Extracted records:
◇ ◇ ◇

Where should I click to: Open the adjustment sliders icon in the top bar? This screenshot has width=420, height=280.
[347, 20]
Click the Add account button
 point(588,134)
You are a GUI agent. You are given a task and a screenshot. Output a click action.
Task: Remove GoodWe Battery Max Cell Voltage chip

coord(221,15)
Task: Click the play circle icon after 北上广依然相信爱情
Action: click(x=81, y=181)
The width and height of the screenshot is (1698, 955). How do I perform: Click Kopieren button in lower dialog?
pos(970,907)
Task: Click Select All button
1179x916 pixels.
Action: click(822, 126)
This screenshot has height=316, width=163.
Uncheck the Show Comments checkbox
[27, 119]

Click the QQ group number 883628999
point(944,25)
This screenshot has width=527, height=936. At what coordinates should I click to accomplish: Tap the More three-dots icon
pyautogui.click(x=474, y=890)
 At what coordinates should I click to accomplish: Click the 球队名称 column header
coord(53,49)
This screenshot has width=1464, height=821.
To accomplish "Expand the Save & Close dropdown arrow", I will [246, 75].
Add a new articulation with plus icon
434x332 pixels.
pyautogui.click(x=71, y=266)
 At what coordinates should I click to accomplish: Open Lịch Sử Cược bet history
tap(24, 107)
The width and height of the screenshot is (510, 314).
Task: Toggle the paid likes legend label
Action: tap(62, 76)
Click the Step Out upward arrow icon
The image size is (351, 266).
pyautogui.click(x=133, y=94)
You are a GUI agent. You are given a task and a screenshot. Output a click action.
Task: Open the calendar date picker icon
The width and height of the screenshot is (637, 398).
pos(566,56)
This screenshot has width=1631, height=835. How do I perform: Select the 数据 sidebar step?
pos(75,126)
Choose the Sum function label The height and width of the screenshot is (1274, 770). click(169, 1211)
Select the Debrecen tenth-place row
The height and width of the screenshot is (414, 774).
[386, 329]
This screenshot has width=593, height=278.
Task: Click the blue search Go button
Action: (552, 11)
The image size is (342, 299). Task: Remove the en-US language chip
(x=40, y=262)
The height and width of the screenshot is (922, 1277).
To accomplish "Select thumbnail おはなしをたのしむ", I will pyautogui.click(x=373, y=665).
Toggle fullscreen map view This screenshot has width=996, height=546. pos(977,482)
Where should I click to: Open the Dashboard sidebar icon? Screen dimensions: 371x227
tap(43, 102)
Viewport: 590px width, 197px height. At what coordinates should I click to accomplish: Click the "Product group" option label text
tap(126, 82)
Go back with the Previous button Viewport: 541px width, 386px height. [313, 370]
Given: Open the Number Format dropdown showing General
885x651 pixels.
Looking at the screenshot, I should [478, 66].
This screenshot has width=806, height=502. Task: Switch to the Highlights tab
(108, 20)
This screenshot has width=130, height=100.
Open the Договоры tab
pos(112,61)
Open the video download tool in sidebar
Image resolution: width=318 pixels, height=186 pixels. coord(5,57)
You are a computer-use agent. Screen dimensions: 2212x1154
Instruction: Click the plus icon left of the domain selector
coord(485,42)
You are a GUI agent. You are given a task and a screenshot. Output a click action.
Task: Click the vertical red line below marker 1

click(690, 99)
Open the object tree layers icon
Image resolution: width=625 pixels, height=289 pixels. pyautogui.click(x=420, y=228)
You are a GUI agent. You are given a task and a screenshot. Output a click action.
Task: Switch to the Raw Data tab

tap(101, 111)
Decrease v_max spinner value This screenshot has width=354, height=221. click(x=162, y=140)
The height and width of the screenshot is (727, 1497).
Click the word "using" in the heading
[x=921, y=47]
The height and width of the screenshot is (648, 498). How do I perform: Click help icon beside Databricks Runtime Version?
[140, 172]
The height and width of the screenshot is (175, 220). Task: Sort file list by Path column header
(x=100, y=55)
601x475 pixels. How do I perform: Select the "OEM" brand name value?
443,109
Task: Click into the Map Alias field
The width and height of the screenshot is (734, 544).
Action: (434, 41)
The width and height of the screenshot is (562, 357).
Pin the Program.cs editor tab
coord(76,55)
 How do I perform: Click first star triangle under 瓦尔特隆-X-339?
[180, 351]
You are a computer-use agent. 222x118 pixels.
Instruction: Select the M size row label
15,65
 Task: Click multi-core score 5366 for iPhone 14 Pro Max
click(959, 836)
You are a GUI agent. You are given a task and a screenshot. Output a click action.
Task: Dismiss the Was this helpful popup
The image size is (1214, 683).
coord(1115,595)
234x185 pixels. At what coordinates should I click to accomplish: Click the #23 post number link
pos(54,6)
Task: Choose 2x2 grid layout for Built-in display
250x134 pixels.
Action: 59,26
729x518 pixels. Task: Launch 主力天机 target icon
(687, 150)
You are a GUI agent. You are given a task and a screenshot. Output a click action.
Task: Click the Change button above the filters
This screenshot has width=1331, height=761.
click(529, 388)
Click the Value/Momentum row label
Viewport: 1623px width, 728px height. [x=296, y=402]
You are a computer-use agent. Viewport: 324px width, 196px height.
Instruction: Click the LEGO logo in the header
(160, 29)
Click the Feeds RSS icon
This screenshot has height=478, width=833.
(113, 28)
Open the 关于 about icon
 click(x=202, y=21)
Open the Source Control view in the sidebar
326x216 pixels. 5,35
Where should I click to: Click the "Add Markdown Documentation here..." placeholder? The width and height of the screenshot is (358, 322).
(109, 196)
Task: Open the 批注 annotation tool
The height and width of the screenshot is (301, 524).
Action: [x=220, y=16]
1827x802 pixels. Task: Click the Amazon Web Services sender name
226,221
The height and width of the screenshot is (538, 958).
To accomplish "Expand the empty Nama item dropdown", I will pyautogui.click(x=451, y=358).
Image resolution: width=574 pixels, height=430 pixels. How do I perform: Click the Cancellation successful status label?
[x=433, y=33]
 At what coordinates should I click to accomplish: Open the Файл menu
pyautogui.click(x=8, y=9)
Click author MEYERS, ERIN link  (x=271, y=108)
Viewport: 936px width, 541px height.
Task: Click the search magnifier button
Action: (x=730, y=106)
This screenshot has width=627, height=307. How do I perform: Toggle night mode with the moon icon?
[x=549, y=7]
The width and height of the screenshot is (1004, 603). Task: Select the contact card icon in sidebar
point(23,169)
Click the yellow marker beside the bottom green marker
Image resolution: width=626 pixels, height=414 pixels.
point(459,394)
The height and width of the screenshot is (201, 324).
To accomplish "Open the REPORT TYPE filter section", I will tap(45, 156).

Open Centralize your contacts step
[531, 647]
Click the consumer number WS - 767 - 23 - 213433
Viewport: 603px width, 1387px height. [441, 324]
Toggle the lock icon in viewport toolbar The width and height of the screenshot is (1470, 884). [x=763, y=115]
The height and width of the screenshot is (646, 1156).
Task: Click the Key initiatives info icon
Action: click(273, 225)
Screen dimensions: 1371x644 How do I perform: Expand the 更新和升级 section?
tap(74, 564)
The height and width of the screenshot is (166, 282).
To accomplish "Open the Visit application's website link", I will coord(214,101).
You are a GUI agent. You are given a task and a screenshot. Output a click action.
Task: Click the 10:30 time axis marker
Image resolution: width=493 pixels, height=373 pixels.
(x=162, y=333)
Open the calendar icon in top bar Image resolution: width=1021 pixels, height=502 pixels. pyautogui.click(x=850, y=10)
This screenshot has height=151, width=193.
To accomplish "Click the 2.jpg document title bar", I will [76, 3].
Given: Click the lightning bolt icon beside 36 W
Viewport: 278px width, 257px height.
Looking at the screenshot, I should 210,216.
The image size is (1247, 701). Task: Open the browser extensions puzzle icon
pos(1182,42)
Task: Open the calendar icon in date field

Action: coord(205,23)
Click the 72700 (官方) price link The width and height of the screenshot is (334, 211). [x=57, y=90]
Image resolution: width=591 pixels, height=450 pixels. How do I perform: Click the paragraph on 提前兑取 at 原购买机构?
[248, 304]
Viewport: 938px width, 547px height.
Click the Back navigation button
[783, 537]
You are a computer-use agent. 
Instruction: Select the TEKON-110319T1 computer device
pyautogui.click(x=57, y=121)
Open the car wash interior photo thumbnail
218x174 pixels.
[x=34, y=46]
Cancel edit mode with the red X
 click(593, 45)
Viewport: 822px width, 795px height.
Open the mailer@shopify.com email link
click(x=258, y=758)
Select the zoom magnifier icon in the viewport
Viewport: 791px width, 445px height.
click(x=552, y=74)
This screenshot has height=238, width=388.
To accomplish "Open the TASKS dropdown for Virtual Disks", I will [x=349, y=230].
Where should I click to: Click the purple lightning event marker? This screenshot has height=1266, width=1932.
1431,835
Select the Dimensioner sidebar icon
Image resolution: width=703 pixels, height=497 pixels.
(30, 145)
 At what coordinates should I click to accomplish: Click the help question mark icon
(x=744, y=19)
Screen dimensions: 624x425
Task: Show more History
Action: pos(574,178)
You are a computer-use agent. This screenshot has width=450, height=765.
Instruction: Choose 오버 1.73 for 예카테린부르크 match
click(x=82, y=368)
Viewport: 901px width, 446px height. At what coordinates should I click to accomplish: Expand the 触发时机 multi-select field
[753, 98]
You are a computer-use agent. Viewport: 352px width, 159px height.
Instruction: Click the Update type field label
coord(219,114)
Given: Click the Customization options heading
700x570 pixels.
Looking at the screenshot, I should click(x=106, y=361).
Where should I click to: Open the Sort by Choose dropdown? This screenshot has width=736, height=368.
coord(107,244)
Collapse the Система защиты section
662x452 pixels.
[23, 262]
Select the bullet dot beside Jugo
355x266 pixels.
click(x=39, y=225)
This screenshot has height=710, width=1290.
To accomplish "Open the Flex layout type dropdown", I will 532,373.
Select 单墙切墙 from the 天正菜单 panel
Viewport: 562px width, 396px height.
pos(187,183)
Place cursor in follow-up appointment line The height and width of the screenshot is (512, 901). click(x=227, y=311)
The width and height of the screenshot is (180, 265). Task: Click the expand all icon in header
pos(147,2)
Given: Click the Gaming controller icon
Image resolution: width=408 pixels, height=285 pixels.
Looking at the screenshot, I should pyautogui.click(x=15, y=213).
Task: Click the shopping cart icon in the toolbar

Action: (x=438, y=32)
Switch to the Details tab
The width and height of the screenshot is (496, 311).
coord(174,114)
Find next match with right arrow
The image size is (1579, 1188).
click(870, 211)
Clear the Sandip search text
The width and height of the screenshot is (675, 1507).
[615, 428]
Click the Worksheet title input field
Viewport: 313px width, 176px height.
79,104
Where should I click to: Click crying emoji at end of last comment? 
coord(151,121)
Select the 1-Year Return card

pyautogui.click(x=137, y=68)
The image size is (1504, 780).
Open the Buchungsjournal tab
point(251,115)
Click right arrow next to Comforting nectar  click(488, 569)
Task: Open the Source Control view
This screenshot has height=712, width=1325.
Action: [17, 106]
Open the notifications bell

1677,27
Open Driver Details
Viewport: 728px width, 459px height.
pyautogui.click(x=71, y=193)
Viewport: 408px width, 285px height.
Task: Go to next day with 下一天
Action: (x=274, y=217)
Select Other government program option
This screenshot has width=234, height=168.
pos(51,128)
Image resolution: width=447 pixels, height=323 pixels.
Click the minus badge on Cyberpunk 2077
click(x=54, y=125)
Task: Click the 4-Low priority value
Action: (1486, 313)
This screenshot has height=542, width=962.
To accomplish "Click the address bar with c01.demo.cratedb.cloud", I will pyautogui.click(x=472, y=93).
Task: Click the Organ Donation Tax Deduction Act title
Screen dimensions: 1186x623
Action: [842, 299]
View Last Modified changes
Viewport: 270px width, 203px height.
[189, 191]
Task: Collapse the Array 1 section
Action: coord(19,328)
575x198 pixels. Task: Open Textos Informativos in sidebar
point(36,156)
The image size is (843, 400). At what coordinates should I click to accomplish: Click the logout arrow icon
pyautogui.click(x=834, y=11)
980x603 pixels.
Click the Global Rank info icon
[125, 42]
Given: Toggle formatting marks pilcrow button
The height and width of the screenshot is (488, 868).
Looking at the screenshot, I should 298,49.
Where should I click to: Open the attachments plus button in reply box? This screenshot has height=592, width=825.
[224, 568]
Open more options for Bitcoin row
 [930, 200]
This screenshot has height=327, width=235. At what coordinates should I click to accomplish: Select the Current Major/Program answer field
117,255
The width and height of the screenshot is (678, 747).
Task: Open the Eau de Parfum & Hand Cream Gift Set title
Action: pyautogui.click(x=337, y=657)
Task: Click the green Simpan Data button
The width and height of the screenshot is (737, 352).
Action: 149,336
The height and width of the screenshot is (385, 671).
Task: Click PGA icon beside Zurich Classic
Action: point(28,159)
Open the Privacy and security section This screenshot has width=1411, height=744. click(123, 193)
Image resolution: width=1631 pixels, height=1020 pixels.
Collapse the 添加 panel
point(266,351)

◇ ◇ ◇

_Instructions to follow_.
Can you quote the entries above verbatim, from the line with "Choose the Sum" to the line with "will pyautogui.click(x=373, y=665).", including both of those lines?

_Solution for this task_.
Choose the Sum function label The height and width of the screenshot is (1274, 770). click(169, 1211)
Select the Debrecen tenth-place row
The height and width of the screenshot is (414, 774).
[386, 329]
This screenshot has width=593, height=278.
Task: Click the blue search Go button
Action: (552, 11)
The image size is (342, 299). Task: Remove the en-US language chip
(x=40, y=262)
The height and width of the screenshot is (922, 1277).
To accomplish "Select thumbnail おはなしをたのしむ", I will pyautogui.click(x=373, y=665).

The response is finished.